Data to use:
# # # # # # #

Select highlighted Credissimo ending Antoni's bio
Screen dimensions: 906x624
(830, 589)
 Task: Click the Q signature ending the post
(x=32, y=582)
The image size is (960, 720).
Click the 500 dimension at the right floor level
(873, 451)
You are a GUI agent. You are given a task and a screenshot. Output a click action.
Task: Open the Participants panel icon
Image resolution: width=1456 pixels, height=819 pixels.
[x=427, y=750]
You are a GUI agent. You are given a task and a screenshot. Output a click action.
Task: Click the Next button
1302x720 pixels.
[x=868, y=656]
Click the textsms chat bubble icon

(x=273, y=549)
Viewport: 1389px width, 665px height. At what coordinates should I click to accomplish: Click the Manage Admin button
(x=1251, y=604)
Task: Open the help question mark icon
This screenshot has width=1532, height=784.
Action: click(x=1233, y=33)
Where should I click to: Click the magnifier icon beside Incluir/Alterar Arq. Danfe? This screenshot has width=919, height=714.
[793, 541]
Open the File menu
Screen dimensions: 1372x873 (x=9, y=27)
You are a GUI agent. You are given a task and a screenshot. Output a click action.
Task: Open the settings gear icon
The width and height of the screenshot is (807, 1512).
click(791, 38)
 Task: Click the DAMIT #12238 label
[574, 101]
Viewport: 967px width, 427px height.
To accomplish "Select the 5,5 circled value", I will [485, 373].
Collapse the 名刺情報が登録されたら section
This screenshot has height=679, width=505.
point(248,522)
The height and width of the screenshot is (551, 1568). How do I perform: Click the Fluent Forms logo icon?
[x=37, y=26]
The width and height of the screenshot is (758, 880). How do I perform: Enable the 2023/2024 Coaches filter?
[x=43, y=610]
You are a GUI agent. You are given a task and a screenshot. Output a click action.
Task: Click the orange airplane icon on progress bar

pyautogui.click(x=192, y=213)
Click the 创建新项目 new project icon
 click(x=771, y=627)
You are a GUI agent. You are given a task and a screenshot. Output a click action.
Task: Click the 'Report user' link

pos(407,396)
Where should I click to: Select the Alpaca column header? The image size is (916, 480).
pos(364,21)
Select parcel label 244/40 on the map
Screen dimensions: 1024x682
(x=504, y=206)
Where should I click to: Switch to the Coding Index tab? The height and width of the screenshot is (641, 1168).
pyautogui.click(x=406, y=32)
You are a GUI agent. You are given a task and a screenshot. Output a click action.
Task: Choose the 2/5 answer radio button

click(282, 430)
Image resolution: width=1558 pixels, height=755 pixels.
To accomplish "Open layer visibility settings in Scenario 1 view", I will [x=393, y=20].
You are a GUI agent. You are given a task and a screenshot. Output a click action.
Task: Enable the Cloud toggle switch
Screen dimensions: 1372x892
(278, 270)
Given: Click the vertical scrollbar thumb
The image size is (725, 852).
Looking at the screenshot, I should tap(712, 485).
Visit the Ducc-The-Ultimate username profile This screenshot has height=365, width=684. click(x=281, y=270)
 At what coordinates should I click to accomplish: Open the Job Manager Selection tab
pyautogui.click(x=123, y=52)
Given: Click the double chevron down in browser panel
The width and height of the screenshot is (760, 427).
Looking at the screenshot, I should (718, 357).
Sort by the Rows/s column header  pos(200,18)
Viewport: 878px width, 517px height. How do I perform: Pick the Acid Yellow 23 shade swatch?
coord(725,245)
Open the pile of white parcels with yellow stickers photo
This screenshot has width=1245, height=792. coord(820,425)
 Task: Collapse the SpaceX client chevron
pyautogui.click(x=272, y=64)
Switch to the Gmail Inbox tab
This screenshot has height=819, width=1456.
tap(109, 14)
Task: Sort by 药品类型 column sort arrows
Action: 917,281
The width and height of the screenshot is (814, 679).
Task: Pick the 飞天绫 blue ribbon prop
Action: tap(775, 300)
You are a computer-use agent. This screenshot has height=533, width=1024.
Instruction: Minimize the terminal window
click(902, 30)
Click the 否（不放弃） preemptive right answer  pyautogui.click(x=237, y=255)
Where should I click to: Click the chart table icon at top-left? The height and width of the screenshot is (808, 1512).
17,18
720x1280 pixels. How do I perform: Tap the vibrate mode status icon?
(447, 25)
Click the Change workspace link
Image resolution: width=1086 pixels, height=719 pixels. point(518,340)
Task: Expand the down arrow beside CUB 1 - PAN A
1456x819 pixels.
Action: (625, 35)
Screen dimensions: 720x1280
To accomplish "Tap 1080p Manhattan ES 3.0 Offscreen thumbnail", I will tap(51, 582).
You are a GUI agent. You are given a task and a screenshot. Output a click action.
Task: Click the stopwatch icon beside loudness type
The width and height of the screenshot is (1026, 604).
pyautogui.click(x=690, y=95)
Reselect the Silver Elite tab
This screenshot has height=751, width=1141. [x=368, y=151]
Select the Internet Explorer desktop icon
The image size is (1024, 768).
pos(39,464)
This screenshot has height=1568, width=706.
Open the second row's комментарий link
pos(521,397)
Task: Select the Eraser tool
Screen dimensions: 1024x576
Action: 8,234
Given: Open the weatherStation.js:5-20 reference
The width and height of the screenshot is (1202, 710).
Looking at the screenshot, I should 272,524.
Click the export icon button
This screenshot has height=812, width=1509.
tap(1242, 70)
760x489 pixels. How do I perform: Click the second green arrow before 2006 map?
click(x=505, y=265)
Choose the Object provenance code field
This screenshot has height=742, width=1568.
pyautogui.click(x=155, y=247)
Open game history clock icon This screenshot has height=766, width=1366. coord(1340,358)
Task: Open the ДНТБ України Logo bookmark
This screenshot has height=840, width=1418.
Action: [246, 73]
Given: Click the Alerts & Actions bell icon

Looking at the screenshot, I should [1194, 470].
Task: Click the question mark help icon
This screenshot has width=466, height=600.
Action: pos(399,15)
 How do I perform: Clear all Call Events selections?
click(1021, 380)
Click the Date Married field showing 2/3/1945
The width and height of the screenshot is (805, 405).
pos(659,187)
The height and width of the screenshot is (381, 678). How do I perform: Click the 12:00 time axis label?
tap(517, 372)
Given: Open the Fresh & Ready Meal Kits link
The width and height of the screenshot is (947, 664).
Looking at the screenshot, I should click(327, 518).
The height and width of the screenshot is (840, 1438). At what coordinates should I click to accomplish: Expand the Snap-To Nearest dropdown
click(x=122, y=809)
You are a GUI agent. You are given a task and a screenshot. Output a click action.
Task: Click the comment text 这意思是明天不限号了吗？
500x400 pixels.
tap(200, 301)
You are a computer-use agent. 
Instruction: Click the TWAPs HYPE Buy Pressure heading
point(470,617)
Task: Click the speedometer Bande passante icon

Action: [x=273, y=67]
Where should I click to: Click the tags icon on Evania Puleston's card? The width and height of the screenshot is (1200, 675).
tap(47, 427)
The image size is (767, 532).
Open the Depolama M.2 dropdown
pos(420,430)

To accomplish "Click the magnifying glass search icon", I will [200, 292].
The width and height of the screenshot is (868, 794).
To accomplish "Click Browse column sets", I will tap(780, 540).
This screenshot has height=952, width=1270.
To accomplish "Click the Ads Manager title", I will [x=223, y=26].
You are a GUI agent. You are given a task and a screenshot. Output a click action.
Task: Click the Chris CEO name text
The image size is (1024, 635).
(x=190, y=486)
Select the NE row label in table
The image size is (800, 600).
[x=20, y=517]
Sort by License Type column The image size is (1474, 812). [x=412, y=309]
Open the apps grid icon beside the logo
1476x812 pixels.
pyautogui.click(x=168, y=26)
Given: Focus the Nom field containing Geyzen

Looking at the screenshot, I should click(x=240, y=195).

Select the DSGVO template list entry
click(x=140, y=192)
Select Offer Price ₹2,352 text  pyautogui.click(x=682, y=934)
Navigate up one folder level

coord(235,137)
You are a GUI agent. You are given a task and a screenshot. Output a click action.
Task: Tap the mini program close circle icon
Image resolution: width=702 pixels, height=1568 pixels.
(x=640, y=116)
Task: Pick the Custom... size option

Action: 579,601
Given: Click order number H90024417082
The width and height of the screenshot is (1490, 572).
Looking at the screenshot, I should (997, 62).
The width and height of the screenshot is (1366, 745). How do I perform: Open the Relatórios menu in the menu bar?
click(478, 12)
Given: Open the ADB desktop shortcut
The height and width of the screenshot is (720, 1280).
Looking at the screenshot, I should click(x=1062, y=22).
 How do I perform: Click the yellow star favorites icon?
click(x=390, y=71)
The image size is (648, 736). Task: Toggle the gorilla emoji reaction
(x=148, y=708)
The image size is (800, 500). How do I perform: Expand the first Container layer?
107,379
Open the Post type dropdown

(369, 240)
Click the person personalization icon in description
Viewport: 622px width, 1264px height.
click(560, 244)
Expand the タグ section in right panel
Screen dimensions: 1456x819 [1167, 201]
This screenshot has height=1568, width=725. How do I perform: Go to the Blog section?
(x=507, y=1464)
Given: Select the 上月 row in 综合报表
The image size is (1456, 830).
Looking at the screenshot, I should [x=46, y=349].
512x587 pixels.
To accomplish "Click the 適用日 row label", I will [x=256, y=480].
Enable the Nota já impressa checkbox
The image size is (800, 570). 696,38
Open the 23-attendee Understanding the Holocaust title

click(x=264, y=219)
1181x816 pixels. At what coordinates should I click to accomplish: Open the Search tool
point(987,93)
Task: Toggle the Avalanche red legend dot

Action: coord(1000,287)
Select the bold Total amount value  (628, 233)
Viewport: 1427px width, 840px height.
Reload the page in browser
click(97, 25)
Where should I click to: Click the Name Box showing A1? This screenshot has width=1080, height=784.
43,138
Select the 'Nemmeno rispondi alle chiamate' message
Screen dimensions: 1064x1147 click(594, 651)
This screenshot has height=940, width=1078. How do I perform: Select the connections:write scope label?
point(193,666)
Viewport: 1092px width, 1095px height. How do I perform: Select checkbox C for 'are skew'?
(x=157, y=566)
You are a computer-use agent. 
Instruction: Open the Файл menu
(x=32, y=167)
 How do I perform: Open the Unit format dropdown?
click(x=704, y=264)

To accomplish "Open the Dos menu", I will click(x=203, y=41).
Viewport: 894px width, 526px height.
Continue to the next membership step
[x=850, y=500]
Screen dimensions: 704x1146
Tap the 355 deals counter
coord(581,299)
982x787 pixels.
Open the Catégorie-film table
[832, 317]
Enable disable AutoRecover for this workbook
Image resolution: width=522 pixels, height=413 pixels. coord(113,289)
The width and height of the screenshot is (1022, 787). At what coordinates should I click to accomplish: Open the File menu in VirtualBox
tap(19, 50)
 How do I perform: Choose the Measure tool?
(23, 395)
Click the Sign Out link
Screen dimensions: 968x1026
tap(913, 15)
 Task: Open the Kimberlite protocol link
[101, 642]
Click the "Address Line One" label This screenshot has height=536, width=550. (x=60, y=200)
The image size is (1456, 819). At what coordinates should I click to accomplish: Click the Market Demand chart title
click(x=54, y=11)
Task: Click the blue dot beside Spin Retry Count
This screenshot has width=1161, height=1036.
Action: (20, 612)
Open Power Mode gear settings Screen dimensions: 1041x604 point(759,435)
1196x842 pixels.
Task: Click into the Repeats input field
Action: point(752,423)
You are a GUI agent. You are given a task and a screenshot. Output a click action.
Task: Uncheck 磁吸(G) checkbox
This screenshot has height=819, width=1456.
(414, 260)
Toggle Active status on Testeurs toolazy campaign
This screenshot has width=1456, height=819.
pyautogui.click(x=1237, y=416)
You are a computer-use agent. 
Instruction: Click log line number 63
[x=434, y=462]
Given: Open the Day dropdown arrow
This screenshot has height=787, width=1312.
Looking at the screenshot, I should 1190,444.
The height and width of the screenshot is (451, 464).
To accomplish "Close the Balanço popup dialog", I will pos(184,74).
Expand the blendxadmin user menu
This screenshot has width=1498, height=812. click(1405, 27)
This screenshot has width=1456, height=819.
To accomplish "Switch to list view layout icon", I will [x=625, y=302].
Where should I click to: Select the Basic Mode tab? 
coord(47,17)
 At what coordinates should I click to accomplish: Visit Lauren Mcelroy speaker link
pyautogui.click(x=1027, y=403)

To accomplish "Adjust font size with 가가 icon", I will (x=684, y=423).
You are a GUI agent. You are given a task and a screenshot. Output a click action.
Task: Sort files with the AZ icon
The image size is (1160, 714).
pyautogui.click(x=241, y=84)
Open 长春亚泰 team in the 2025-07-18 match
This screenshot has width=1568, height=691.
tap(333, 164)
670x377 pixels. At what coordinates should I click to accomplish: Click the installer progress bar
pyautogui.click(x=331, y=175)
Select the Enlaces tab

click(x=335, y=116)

# # # # # # #

Task goal: Recast the lines above, from the one containing "Open 长春亚泰 team in the 2025-07-18 match" through the one containing "tap(333, 164)", as a Markdown table with the columns Row and Text, leaving out any blank lines.

Solution to this exercise:
| Row | Text |
|---|---|
| 1 | Open 长春亚泰 team in the 2025-07-18 match |
| 2 | This screenshot has width=1568, height=691. |
| 3 | tap(333, 164) |